— Work required —
Pictures are to be omitted. Output only the lines from the one containing "Where should I" through the end of the data, word for word.

Dataset entries
-=-=-

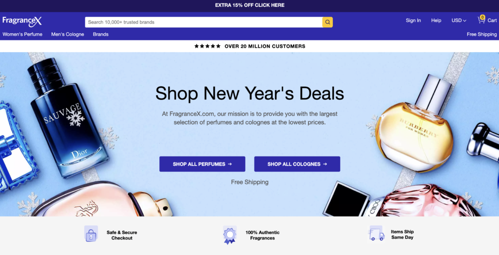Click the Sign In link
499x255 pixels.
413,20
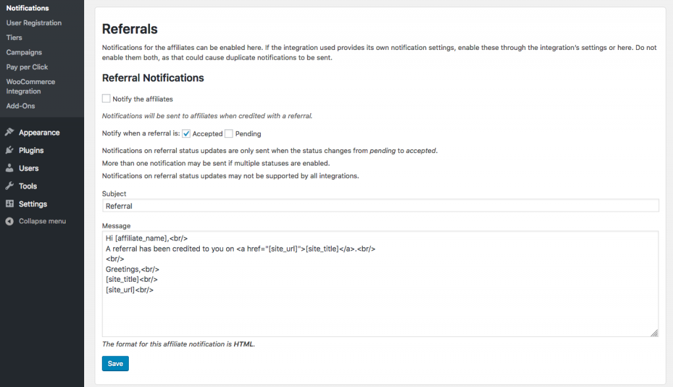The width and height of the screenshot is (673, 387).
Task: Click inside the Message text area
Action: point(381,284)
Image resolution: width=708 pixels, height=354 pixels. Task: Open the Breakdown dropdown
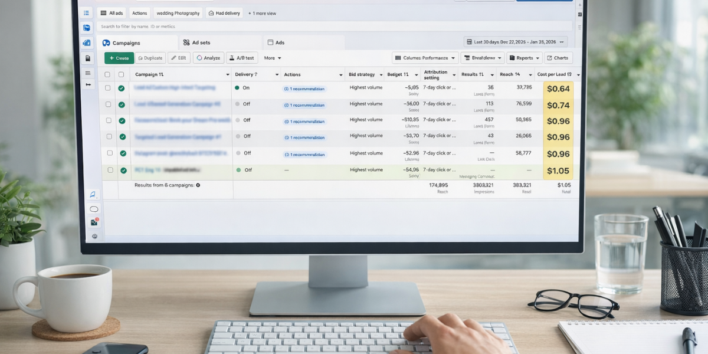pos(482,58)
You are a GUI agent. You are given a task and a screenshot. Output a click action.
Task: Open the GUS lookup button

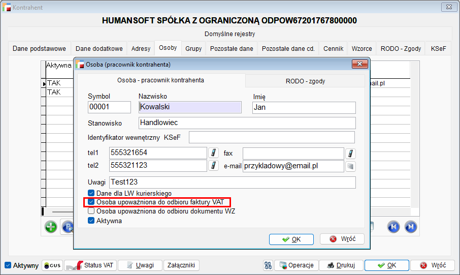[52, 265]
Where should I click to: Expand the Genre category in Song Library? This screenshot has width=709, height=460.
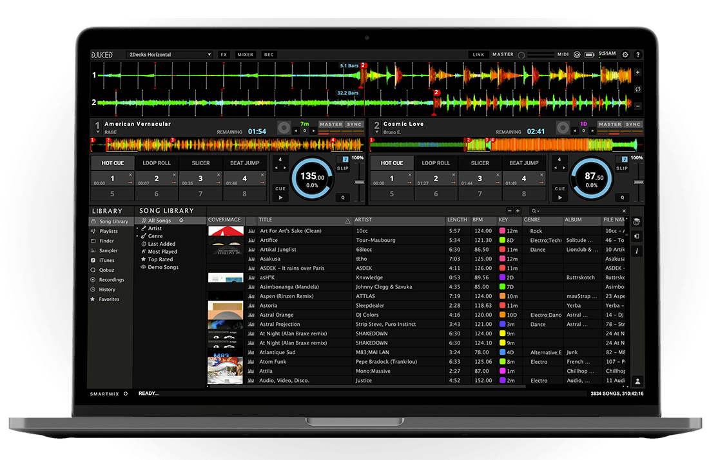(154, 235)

-=-=-

— Answer section —
Where should I click to: Expand the Genre category in Song Library? This screenshot has width=709, height=460.
(154, 235)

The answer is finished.